Durch Systemische Organisations- und Strukturaufstellungen, werden z.B. Anordnungen, Hierarchien und Beziehungen in Systemen (Familien, Unternehmen, Situationen, usw.) durch räumliches Arrangement von Repräsentanten (wie u.a. durch Figuren oder Symbolen) sichtbar gemacht.

Im Rahmen der Familienaufstellungen von Bert Hellinger bekannt geworden, wurde die Methode von Prof. Matthias Varga von Kibed (Organisationsaufstellungen) und Insa Sparrer (Strukturaufstellungen) weiterentwickelt.

Der Vorteil in der ziel- und lösungsorientierten Aufstellungsarbeit liegt in der Effektivität. Konflikte oder Entscheidungssituationen können relativ schnell erkannt und geklärt werden.

Bereits die Veränderung eines Bausteins eines bestehenden Systems hat Auswirkungen auf das gesamte Umfeld, in dem wir leben.

Anwendung

Vor der Aufstellung werden in einem Gespräch zwischen dem Coach und dem Ratsuchenden das zu bearbeitende Thema, das Ziel und mögliche Lösungswege herausgestellt. Dadurch werden die Gedanken, die oftmals sehr eng und einseitig um ein gewisses Problem kreisen, bereits geordnet und strukturiert.

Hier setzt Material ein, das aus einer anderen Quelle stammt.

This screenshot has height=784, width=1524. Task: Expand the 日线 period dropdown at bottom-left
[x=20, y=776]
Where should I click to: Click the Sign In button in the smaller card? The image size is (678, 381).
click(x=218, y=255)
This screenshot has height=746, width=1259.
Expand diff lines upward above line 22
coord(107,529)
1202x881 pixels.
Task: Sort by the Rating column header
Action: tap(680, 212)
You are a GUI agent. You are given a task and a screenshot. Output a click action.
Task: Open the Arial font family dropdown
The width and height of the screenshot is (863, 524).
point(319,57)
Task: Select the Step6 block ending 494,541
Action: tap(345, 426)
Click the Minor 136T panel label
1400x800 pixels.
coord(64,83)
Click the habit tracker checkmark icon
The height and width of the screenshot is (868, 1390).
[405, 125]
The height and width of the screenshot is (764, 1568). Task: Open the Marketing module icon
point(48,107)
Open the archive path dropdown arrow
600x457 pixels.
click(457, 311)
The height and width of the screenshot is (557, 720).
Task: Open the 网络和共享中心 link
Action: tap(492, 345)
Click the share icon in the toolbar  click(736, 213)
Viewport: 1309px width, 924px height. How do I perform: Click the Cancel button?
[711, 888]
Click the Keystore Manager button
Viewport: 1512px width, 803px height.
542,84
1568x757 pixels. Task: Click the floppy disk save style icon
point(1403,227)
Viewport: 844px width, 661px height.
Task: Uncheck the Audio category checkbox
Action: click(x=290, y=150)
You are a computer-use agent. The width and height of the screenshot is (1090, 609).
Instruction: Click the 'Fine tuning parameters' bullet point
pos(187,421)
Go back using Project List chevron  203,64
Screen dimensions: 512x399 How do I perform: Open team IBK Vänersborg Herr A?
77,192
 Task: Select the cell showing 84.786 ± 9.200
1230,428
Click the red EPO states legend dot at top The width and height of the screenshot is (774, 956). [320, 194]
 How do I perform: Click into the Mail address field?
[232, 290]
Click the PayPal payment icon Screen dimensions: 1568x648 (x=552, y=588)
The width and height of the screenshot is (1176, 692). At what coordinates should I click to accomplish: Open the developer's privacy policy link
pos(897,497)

Während der Aufstellung, wird das Thema sowohl optisch als auch emotional veranschaulicht. Durch einen bewussten Wechsel der bisherigen Perspektive kann häufig das eigentliche Thema hinter der problembelasteten Situation erkannt und gelöst werden.

Jeder Schritt wird vom Aufstellungsleiter achtsam begleitet. Der Klient bestimmt das Tempo, in dem der Prozess stattfindet.

Bei dieser Arbeit werden die bereits vorhandenen Stärken und Ressourcen des Klienten aktiviert. Er entwickelt, mit Unterstützung des Coachs, seine eigenen Ziele, Fortschritte und die Richtung, in die er zukünftig gehen möchte.

In dem Moment, in dem der Klient in sich selbst Raum für Frieden schafft, kann sich auch seine äußere Erfahrungswelt entsprechend verändern.